Ulna assorbì il suo sguardo di carne con
tranquillità. Non sembrava si trattenesse o che lo facesse
per compassione. Infrangendo le leggi inalterabili della repulsione si
avvicinò ad Edison, e per la prima volta nella sua vita
qualcuno lo accarezzò.
Ed si sentiva sospeso in un mondo nuovo, imprevisto. Un terreno sacro
pronto a spezzarsi al primo sospiro. La sua pelle martoriata dalle
operazioni gli stava regalando sensazioni nuove, era come rinscere a
nuova coscienza, una nuova innocenza con cui osservare il mondo.

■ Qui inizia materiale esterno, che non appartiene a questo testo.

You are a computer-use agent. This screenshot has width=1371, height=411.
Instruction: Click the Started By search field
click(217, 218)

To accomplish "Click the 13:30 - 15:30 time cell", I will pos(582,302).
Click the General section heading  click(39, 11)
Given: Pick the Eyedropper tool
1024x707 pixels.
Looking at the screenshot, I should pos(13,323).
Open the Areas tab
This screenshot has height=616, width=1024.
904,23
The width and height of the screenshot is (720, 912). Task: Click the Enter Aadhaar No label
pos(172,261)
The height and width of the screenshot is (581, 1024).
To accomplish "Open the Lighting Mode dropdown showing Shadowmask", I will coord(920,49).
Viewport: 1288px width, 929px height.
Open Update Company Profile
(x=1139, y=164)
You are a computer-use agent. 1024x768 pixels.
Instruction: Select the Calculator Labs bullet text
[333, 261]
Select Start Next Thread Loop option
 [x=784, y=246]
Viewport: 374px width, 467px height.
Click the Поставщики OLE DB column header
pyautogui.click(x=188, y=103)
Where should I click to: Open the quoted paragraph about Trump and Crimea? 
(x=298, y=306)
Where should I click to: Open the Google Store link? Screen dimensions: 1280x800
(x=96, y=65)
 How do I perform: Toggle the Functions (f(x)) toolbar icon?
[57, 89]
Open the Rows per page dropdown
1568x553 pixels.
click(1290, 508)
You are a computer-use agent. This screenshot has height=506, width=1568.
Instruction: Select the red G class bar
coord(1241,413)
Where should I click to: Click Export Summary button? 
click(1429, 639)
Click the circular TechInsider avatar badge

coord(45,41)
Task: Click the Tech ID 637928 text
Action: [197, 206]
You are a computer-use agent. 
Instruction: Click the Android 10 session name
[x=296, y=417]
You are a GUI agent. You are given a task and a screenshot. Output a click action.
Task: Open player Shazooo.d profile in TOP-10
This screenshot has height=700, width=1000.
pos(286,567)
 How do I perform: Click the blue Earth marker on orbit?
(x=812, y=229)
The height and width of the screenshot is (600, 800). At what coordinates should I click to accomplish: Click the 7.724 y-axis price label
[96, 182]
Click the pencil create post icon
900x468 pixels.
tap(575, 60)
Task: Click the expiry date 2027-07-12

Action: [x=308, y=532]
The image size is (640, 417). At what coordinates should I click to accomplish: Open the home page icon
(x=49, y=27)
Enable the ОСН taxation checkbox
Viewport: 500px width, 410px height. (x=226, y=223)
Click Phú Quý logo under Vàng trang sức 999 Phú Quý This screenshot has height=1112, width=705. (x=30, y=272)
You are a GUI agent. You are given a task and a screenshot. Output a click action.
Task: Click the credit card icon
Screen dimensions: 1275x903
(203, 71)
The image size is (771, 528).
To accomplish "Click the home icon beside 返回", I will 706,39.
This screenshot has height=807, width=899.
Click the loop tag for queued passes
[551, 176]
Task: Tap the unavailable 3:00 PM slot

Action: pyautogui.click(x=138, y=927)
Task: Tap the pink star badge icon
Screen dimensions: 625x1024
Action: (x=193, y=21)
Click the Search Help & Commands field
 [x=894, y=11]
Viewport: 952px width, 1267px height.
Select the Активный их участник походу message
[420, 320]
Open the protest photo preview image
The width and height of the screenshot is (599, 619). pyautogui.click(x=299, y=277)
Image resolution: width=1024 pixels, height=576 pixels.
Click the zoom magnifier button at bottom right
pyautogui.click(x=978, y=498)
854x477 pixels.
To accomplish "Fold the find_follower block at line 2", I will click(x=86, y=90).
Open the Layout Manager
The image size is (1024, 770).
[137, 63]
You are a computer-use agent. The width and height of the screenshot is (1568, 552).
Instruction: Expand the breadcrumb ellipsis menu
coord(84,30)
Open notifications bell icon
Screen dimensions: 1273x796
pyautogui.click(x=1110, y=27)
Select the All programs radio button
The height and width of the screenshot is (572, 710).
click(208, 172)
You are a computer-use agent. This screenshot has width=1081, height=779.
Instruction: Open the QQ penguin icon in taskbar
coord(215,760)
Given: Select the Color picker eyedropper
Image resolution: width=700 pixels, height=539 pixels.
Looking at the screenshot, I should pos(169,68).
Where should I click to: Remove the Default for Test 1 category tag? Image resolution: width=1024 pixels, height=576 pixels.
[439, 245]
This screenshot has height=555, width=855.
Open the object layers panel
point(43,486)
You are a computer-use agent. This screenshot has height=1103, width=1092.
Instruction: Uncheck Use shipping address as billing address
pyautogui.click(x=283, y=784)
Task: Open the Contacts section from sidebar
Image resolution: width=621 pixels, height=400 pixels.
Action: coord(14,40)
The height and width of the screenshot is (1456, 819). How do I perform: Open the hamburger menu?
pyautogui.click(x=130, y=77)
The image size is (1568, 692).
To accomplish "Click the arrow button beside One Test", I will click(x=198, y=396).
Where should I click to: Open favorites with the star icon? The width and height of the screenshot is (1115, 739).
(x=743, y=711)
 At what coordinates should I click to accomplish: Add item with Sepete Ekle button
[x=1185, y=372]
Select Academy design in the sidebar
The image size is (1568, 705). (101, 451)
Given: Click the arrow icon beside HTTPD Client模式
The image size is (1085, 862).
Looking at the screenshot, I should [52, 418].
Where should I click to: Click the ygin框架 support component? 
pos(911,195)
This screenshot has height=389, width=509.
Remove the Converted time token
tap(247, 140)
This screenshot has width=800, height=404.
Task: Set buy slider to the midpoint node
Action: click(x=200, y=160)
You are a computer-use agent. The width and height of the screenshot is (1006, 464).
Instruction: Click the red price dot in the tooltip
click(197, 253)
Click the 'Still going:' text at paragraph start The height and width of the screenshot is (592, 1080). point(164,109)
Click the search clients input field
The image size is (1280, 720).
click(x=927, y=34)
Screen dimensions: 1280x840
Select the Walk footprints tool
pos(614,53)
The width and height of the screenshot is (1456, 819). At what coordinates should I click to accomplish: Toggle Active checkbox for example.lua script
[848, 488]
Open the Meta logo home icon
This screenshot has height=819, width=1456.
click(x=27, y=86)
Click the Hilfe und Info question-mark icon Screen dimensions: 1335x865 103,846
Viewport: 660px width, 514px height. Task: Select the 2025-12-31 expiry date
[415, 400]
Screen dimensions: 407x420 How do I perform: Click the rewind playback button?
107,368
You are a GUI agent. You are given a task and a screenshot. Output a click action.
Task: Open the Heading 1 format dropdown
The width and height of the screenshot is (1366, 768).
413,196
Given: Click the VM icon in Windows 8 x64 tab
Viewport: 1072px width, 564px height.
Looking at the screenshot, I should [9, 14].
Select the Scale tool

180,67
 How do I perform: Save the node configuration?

Era così vulnerabile, sentì quasi dolore quando
lei iniziò a spogliarlo, facendo scivolare via la tuta da
lavoro come una crisalide. Sotto, i solchi lucidi delle cicatrici, la
plastica e le viti, accarezzate da una mano nuova e curiosa. Una mano
inesperta, che imparava cose nuove centimetro dopo centimetro.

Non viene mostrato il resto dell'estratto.